Leur mouvement fait suite à diverses manifestations supposées de violence depuis quelques temps, qui, si elles existent, ne sont que des actes isolés, bien souvent en réponse à une violence bien plus importante de l’institution carcérale et de l’État en général. Depuis une semaine, nous assistons à une surmédiatisation d’événements sporadiques et minimes sur toutes les chaînes de télévision, sur fonds d’antiterrorisme. Une insulte devient une agression, une bousculade un passage à tabac et un retard en cellule une mutinerie. Et nous voyons ainsi défiler ces mensonges sur BFM depuis le week-end dernier. Les surveillants et leur syndicat, interviewés par les médias, ont présenté la prison comme un « sanctuaire de criminels » où les détenus avaient « pris le pouvoir » dans des zones totalement abandonnées par les pouvoirs publics. Mais cette stratégie de désinformation ne s’arrête pas là et se couple à des actions bien réelles à l’encontre des détenus.
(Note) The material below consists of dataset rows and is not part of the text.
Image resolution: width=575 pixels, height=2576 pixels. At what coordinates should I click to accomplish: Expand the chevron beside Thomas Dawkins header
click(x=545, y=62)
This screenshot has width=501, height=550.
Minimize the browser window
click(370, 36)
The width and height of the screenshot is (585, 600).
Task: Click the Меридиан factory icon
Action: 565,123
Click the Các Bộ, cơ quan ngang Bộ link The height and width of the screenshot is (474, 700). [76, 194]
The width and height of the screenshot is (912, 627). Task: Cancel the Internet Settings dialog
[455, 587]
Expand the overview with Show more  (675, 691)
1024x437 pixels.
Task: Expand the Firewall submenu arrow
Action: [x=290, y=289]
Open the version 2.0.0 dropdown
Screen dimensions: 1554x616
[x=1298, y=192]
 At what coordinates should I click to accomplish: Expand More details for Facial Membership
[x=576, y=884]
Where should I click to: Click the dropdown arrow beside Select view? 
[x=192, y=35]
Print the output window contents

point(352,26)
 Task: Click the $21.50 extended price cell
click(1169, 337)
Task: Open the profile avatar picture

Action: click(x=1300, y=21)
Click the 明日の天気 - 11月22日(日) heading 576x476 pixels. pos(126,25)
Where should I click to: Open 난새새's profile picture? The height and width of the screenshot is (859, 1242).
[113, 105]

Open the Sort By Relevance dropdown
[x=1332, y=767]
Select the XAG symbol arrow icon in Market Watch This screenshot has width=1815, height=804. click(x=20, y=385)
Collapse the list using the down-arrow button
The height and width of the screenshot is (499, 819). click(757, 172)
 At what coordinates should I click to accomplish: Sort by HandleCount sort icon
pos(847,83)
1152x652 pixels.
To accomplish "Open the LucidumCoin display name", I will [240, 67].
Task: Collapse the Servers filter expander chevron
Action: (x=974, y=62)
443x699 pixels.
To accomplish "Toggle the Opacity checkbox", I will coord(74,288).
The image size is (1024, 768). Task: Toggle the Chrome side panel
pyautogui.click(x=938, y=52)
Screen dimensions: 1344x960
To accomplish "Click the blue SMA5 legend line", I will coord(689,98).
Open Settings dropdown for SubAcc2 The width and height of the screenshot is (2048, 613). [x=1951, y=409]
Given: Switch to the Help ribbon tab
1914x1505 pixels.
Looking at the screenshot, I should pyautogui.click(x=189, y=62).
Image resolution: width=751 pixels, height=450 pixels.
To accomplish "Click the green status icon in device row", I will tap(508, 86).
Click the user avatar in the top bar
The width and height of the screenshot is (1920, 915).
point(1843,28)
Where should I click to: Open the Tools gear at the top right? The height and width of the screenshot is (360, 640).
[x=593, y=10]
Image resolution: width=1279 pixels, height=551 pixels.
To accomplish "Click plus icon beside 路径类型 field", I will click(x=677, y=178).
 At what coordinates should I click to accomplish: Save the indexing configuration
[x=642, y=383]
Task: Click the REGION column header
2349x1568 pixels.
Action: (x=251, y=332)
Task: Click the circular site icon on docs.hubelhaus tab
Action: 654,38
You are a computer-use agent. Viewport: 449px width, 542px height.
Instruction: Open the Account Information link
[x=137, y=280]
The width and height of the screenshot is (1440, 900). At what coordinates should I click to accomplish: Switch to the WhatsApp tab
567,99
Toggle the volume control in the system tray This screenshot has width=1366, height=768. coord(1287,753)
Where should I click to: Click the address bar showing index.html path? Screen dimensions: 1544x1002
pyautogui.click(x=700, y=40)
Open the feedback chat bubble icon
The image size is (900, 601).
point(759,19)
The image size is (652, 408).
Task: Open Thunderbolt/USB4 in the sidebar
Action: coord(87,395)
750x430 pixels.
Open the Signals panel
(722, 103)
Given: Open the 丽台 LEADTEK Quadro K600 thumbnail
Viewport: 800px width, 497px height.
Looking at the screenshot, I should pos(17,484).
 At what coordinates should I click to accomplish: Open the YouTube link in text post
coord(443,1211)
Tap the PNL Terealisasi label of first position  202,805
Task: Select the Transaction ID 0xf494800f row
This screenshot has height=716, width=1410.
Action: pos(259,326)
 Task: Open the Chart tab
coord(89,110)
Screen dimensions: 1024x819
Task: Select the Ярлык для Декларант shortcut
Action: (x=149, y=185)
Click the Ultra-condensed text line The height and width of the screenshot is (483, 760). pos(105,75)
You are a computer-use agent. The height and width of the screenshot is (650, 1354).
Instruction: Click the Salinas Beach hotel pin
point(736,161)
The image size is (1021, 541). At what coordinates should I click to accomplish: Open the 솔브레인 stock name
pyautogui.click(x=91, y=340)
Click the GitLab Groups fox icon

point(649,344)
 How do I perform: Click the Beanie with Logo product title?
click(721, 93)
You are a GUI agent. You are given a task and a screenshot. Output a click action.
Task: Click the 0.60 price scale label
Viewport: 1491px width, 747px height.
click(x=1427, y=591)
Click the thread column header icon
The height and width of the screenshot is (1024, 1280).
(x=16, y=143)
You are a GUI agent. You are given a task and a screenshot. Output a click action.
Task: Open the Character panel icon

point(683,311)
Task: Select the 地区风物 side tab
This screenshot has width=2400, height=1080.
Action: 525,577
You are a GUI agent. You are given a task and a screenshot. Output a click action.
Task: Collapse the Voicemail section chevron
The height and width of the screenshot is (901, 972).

Ce jeudi 18 janvier au matin, alors que tous les parloirs avaient été annulés, que les activités n’avaient pas lieu et que nous étions séquestrés en cellule, sans information et sans même avoir été nourris, l’administration a finalement décidé, en réponse aux mobilisations de leur personnel, de lancer une nouvelle entreprise de terreur comme on n’en voit qu’en prison à l’encontre des détenus, et alors que rien ne s’était encore passé. Vers 11h, plusieurs dizaines de surveillants et d’Eris, armés, cagoulés et près à intervenir étaient déployés dans toute la prison. Alors que les départs en promenade se faisaient sous pression, ponctués de coups de matraque et de bouclier, de fouille à nu arbitraires et d’insultes diverses, nous avons décidé de nous organiser contre ces violences gratuites, exercées pour satisfaire des surveillants en mal de reconnaissance. Sur le bâtiment D2, nous étions plus d’une centaine à refuser de réintégrer nos cellules à l’appel de fin de promenade, qui avait été réduite à 45 minutes au lieu des deux heures quotidiennes. Sur le bâtiment D1, c’est cette fois l’administration qui nous enfermait plus de 4h en promenade, pour prévenir un risque de blocage et en profiter pour fouiller une bonne partie des cellules. Dans les autres bâtiments, nous tentions plusieurs blocages, la plupart mis en échec par l’intervention violente des Eris.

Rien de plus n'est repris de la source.